I used to think he had someone else but I'm pretty sure that's not it. I think he's just a bit hopeless organisationally (which rather weirdly is just like my ex husband used to be grr!)

he's suggested we get into a routine of seeing each other, so setting aside certain days etc. and wants to go away for the weekend blah blah

I'll believe it all when I see it

OP posts:
HopelessWithNumbers · 20/11/2018 09:26

I’ve ‘liked’ quite a lot of people on Guardian SM but very few have responded 😞
Is it worth sending a message? Or should I just accept that they’re not interested?

removalizer · 20/11/2018 09:34

@HopelessWithNumbers No messages back means not interested, keep at it it's hard work, never heard of guardian just registering now

DaffoDeffo · 20/11/2018 09:36

hopeless i found guardian v slow compared to all the other sites and like leigh the men on there were of a certain ilk!

OP posts:
HopelessWithNumbers · 20/11/2018 09:36

Lol.
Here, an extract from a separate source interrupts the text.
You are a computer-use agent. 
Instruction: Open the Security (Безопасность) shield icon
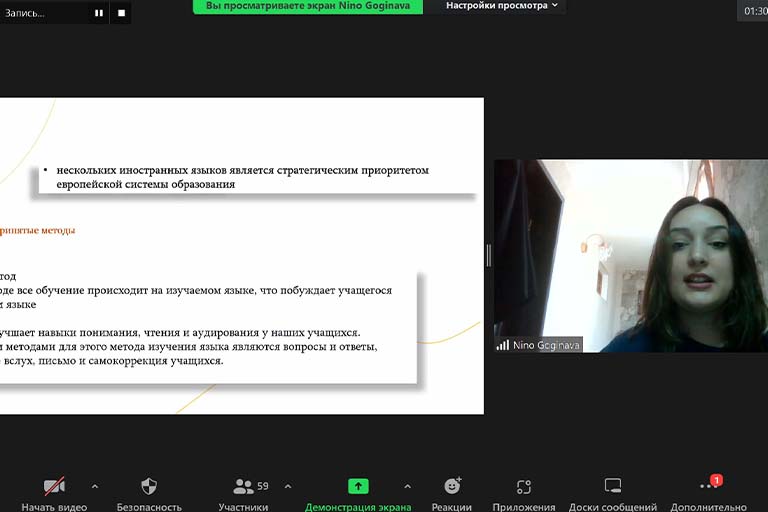(x=149, y=487)
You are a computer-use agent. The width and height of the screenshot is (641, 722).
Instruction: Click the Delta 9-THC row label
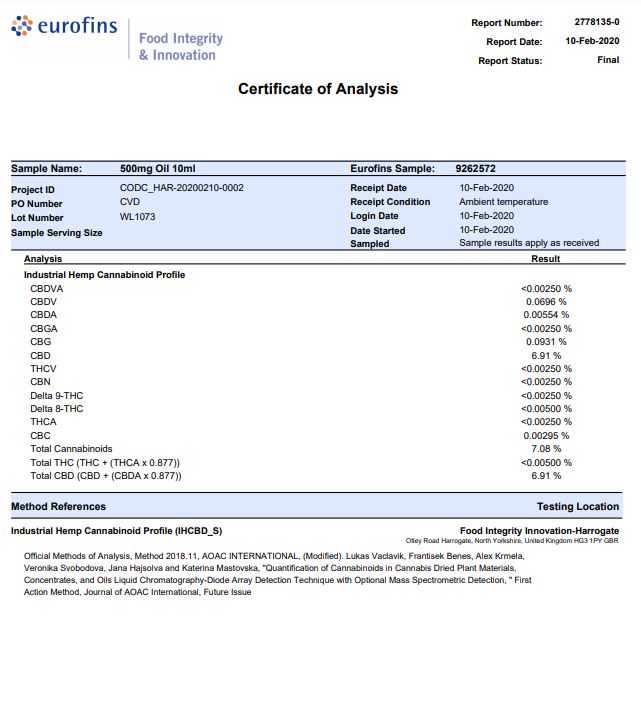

Ok yes sounds sensible.
But a bit demoralising!

HopelessWithNumbers · 20/11/2018 09:37

I’m not going to renew my subscription.

removalizer · 20/11/2018 09:39

@HopelessWithNumbers don't worry you get used to it, I've just uploaded my photo on guardian let's see if I get any interest

scotgal2017 · 20/11/2018 09:42

@removalizer to answer your question, personally I wouldn't even if I was interested. Having just come out of a 20 year relationship where the guy sucked all my confidence, self esteem and happiness, at the moment I would be too terrified of rejection. Maybe as i heal i wioll become more confident but i haven't approached a man first in 20 years!

removalizer · 20/11/2018 09:47

@scotgal2017 phew that's tough and I sympathize,but we're not all control freaks like him, dip your toe in the water you might be surprised anyway your stronger and wiser now

removalizer · 20/11/2018 09:50

@DaffoDeffo Mr disappearing sounds ok compared to some the nutters I know through work

scotgal2017 · 20/11/2018 09:51

I've been watching videos on this channel and some of them have some good advice and insight. I watched this one this morning, might help those of us who struggle with Rule 3!

scotgal2017 · 20/11/2018 09:53

@removalizer yes i'm working on it!

Things seemed to be going well with Mr 4amGuy last night so might try and ask him if he wants to meet for coffee next week, I might chicken out but we'll see lol.

Had a match on Bumble last night that has disappeared, I'm assuming they can unmatch on Bumble like thery do on Tinder?